GOAL OF THE EXERCISE
Write the records below out in full, character for character, with no pictures.

(Stored items)
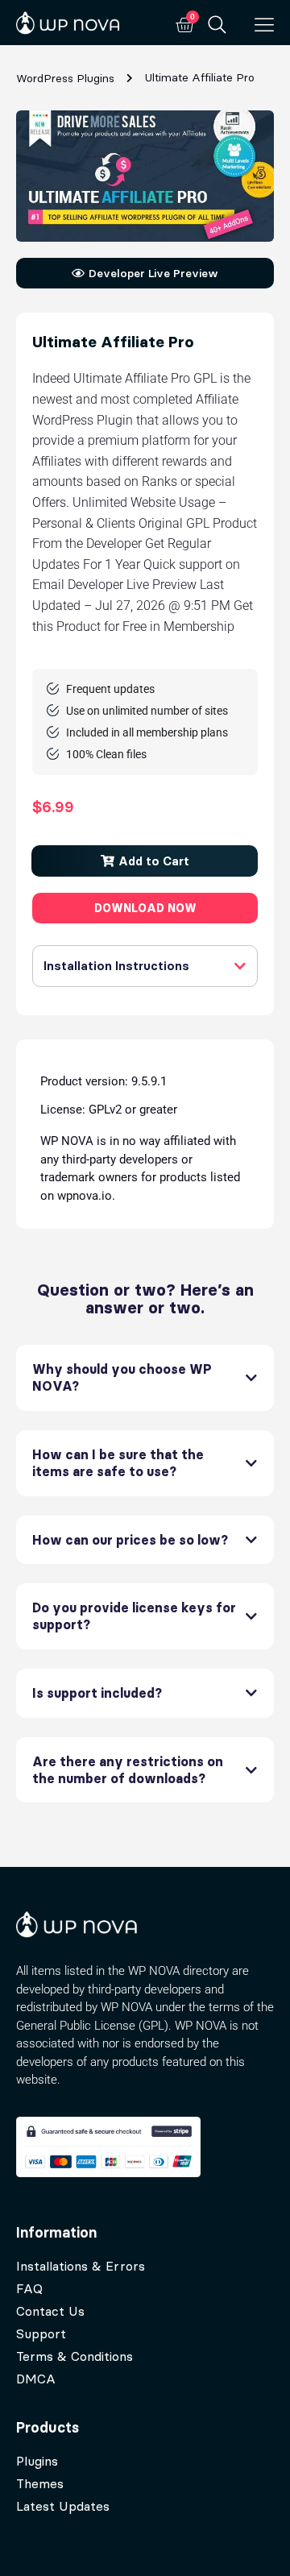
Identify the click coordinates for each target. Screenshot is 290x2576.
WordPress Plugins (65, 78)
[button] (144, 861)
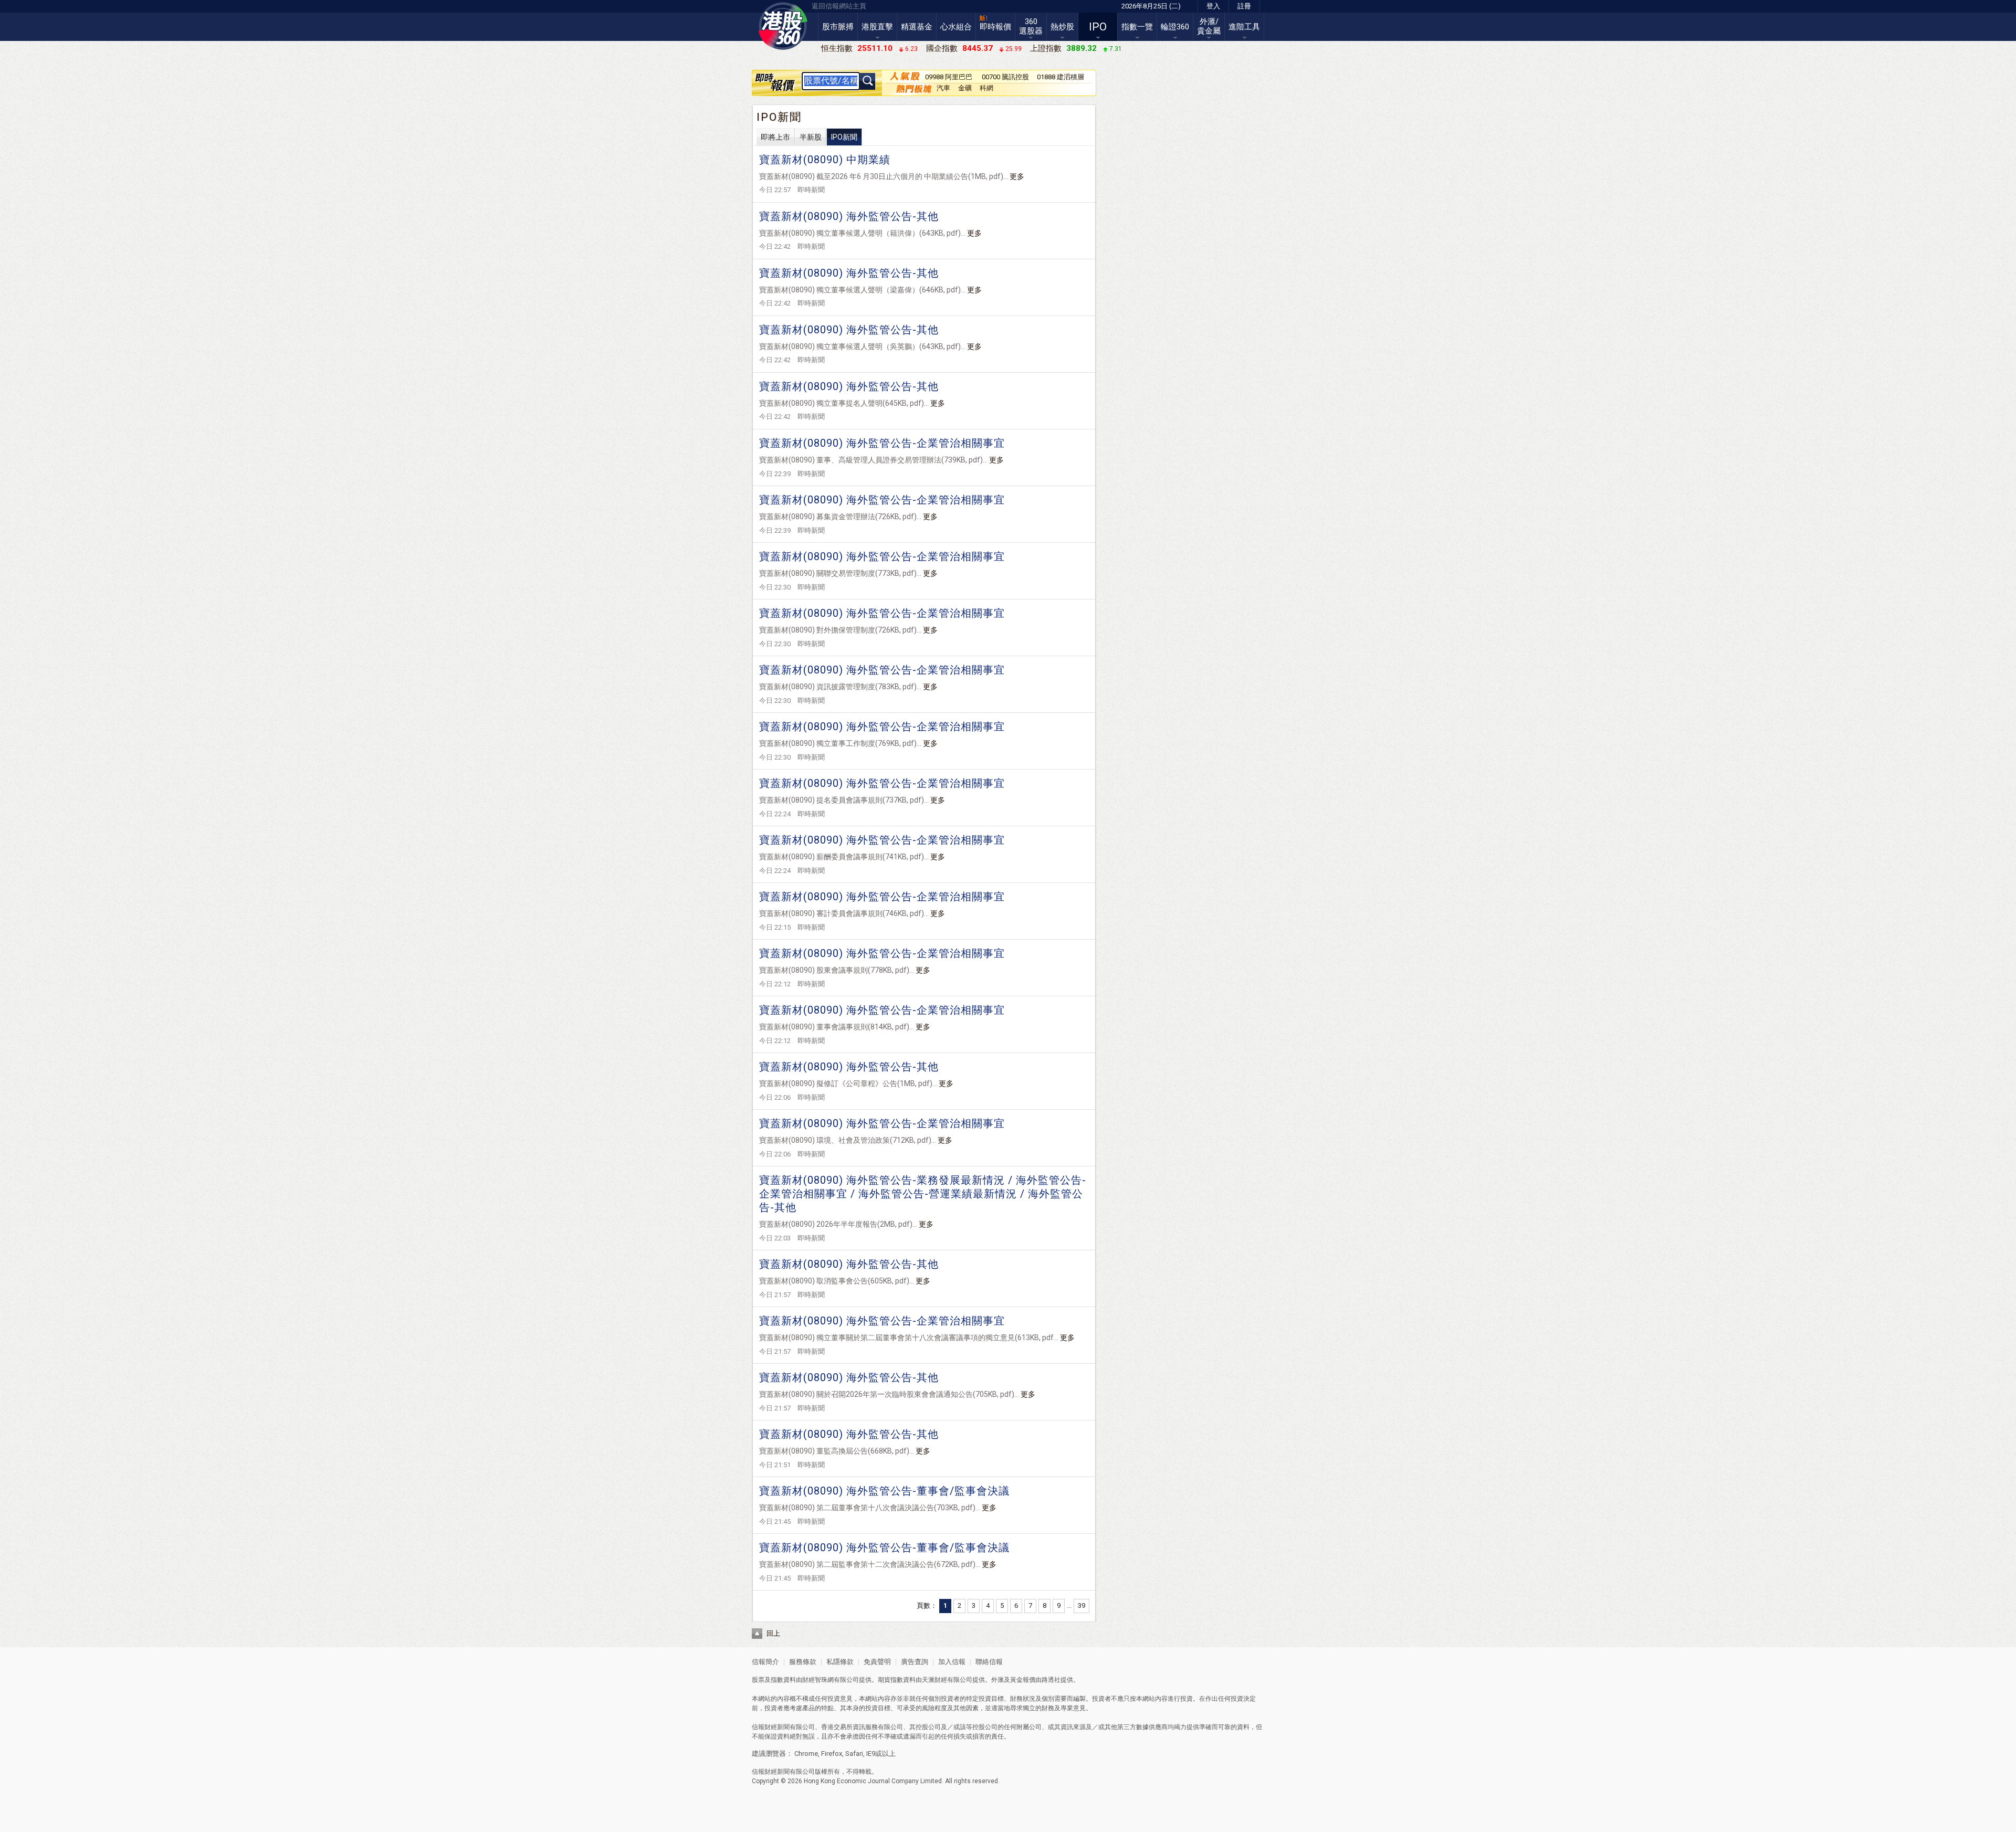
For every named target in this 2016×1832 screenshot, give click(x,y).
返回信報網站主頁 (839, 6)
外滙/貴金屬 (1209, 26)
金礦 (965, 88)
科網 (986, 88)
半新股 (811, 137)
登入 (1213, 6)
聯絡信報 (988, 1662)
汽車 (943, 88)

SOLUTION TO THIS TASK
Identify the click coordinates for each target. Screenshot is 290x2576.
WordPress Plugins (65, 78)
[button] (144, 861)
For every named target in this 2016×1832 screenshot, give click(x,y).
返回信報網站主頁 (839, 6)
外滙/貴金屬 (1209, 26)
金礦 (965, 88)
科網 (986, 88)
半新股 (811, 137)
登入 (1213, 6)
聯絡信報 (988, 1662)
汽車 (943, 88)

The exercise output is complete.